Littérature / Document - Sodoma de Frédéric Martel (2019)
Très médiatisé lors de sa sortie mondiale, ce gros ouvrage ( 638 pages) fait allusion à la fameuse ville de Sodome, la comparant au …. Vatican actuel. Il s’agit en fait d’une enquête sociologique sur l’homosexualité dans la cité papale.
L’auteur, Frédéric Martel, est journaliste, écrivain mais aussi spécialiste de la question homosexuelle. Il ne s’affiche donc pas comme neutre vis à vis de son sujet. On peut même le considérer comme un militant de la cause LGBT à travers ses précédents écrits. Mais qu’on ne s’y trompe pas, le livre n’est pas un pamphlet contre l’église visant à “outer” (dénoncer) les prêtres homosexuels, ni même un livre sur les problèmes de pédocriminalité, viols d’enfants, de religieuses, ou même sur le célibat (il fait bien la différence entre tout cela dans l’introduction).
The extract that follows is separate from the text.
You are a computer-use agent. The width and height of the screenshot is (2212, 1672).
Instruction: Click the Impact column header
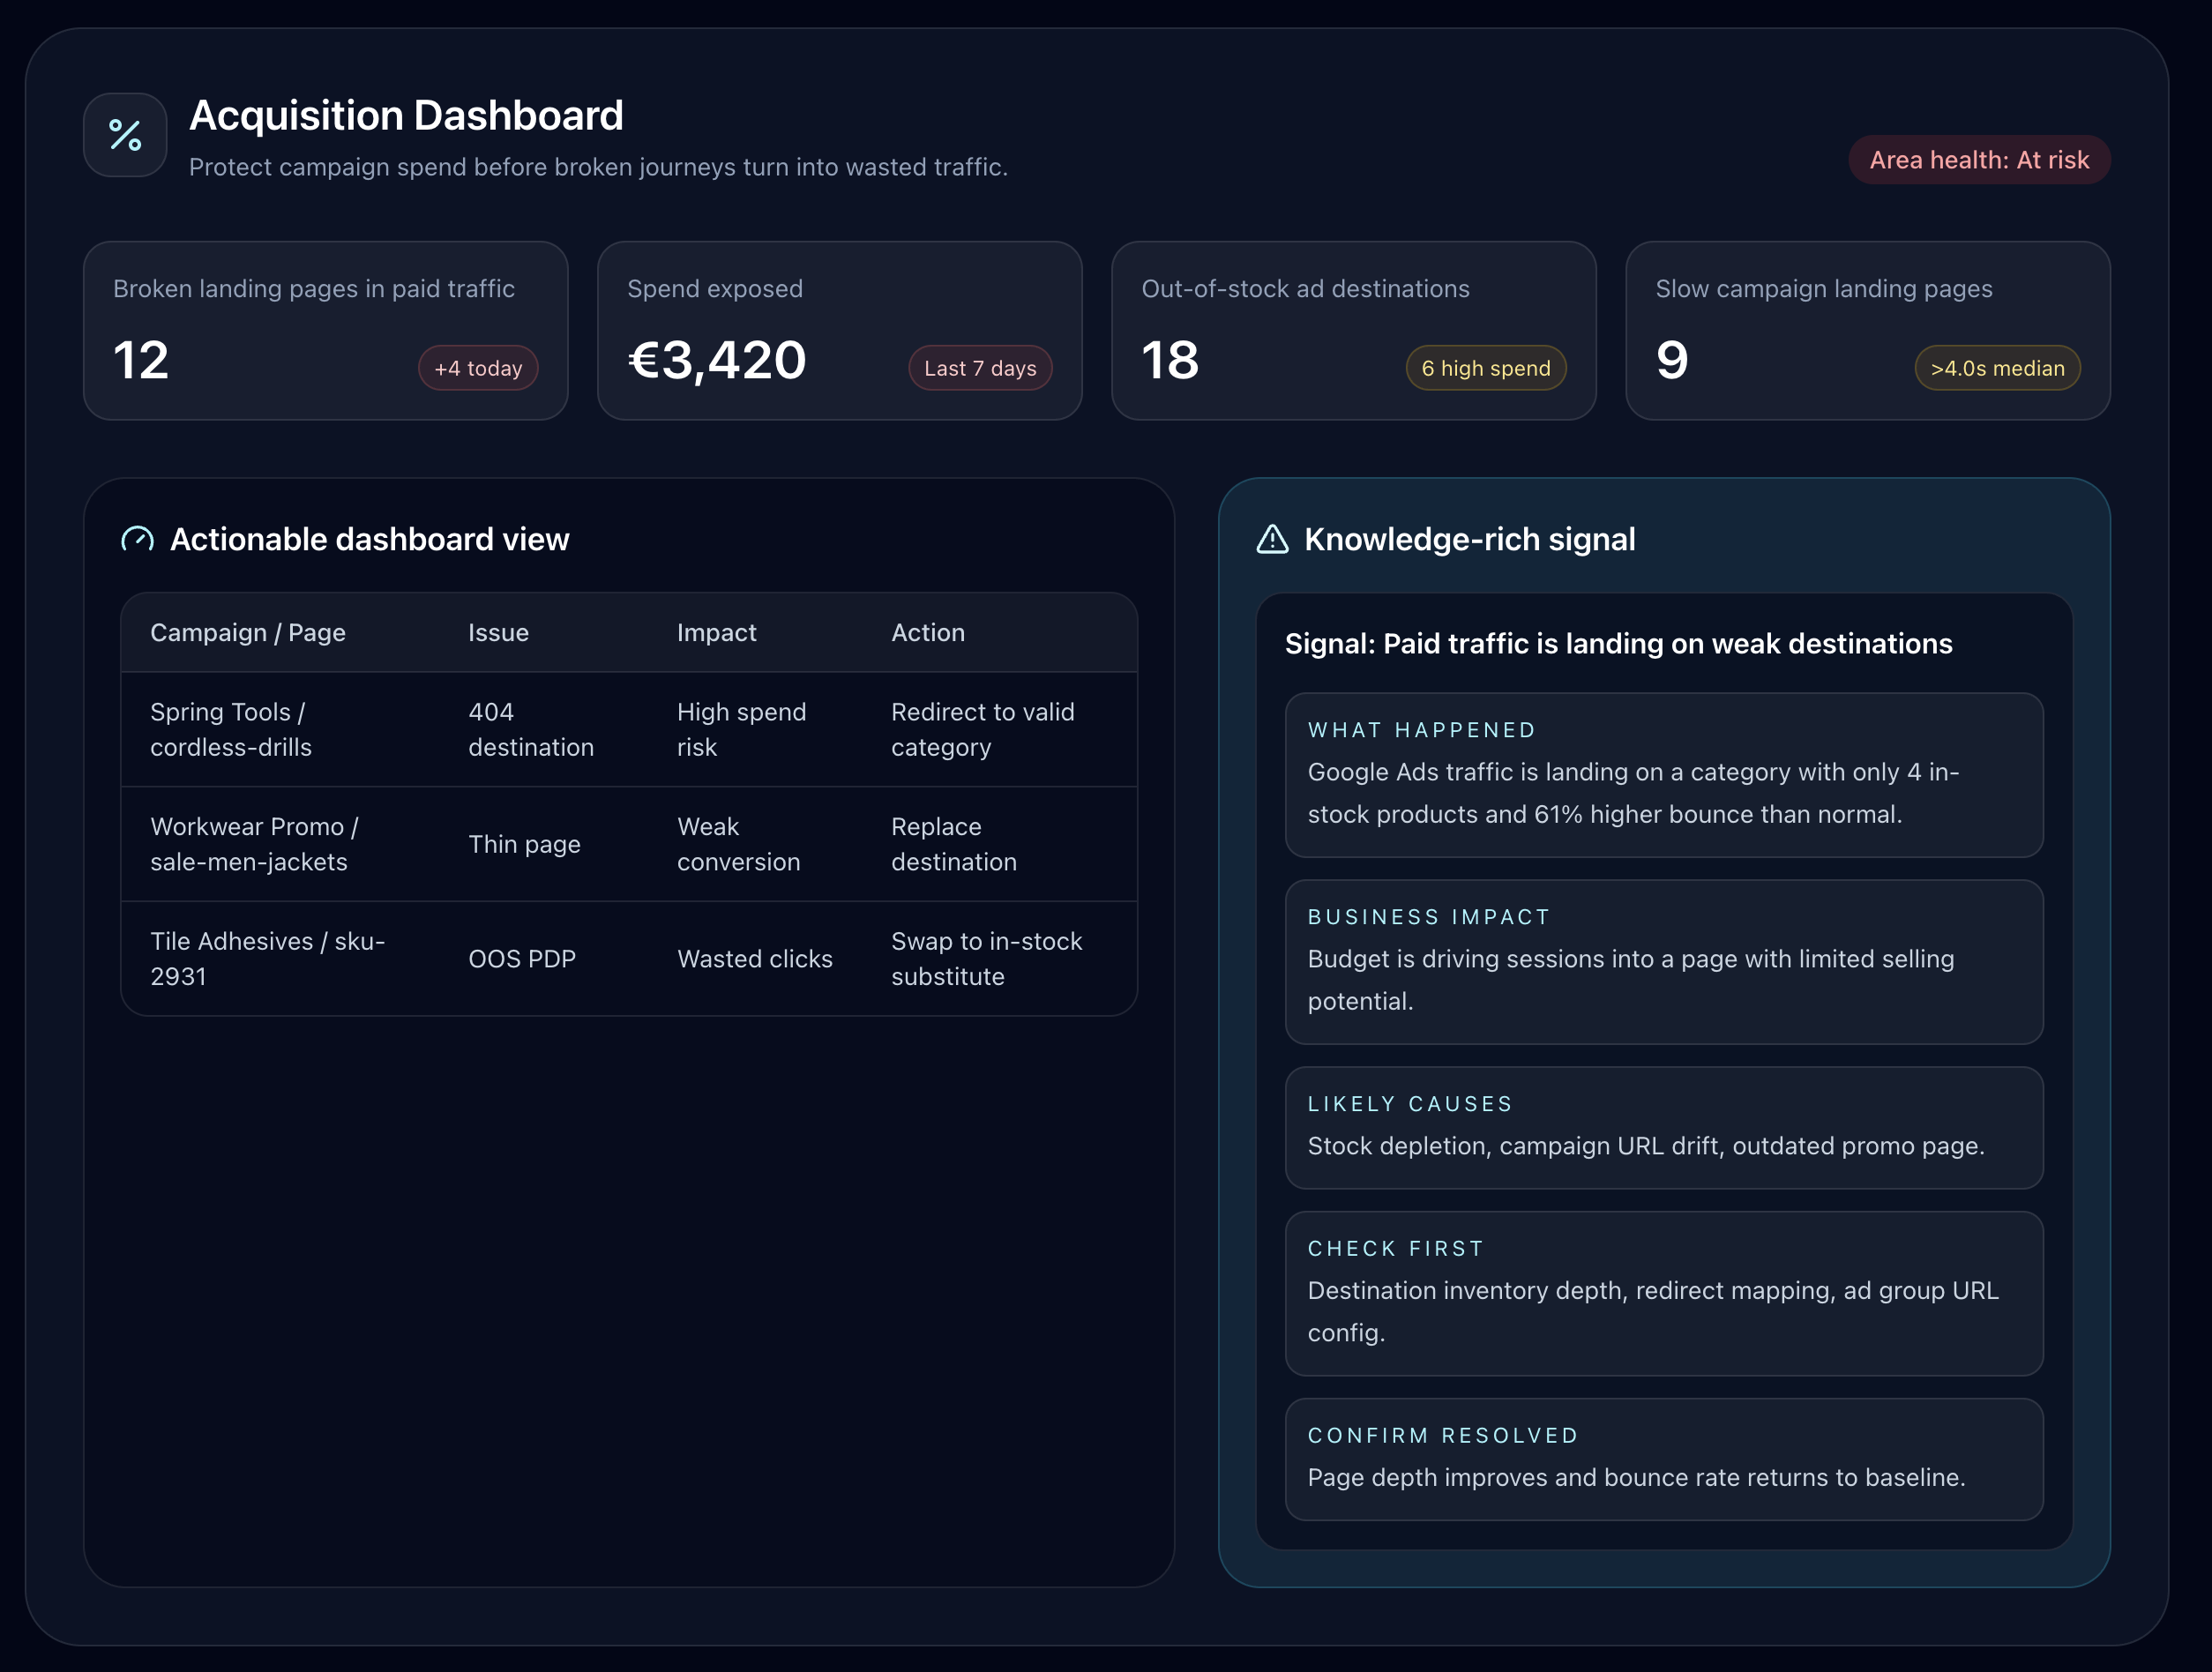pos(716,633)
Il s’agit bien plus d’une enquête basée sur des interviews, l’exploration d’archives, de documents dé-classifiés et autres coupures de presse et témoignages écrits et connus. Au fil de la lecture, j’ai moi même vérifié quelques uns des faits cités par l’auteur.
Il y a donc un faisceau de preuves démontrant la forte présence d’homosexuels au coeur du Vatican, avec notamment une fameuse lettre d’un prêtre qui voulait plus se venger du pape François que dénoncer ses petits camarades. Il n’y a donc pas d’outing mais des citations de cardinaux, nonces, monsigniore qui ont déjà annoncé leur homosexualité, beaucoup quittant l’église ensuite. Mais la théorie qui émerge de cela, pour l’auteur, est que plus un prêtre dénonce l’homosexualité, plus il y a de chance qu’il soit lui même un homosexuel refoulé. Une théorie qu’il tend à défendre, à argumenter sans en faire une généralité pour autant. Ce n’est pourtant pas l’élément le plus passionnant
Le sous-titre est “Enquête au coeur du Vatican” et c’est effectivement digne d’une bonne série d’intrigue et de conspiration. Il y a clairement deux camps qui s’affrontent entre les conservateurs et les ultras face aux progressistes et gauchistes. Le Pape François se range plutôt dans ce camp, contre les premiers qui étaient représentés par son prédécesseur. Mais Bergoglio (son vrai nom) est aussi un Jésuite difficile à saisir, habile politicien malgré quelques bourdes parfois (le traitement psychiatrique des homosexuels), disant parfois tout et son contraire mais avançant méticuleusement ses pions en abattant ses adversaires. La placardisation de Burke ou la condamnation de Pell sont à ranger dans les actions majeures de ce Pape pour survivre dans ce petit monde. Mais la décision récente sur Barbarin est peut-être plus complexe qu’il n’y paraît. L’auteur nous plonge dans ces conspirations d’alcôves à l’aide de ses interviews successives, réalisées parfois par une équipe d’enquêteurs.
Malheureusement, l’ouvrage souffre de redondances, d’éléments récurrents qui finissent par perdre un peu le récit. Bien que non chronologique, il y a des méandres complexes pour arriver à une conclusion incertaine, tant sur la personnalité du pape que sur cette fameuse théorie énoncée plus haut. Il y a des longueurs inutiles sur certains passages alors que la présentation de certains des personnages clés manque ou arrive trop tard. Et puis je goûte assez peu les passages où l’auteur tente de faire de la littérature, dans des envolées presque lyriques mais un peu ridicules. Cela dessert le récit, comme par exemple la description des appartements du Cardinal Burke (un grand ami de Donald Trump, hum….)
Le militant orienté à gauche qu’est l’auteur a du mal à cacher sa sympathie vers certains des personnages. Pourtant, cela se lit plutôt bien mais amène à un doute général sur l’ensemble de la curie. Derrière ce problème d’homosexualité se profile justement la question du célibat forcé et des frustrations. La religion Catholique est effectivement plus touchée par les scandales sexuels, bien qu’ils existent aussi dans d’autres religions…notamment celles qui prônent un célibat. Martel souhaitait-il démontrer que le lobbyisme gay dénoncé par les conservateurs n’était pas où l’on croyait ? Entre l’intention et le résultat, difficile de faire un choix de lecteur.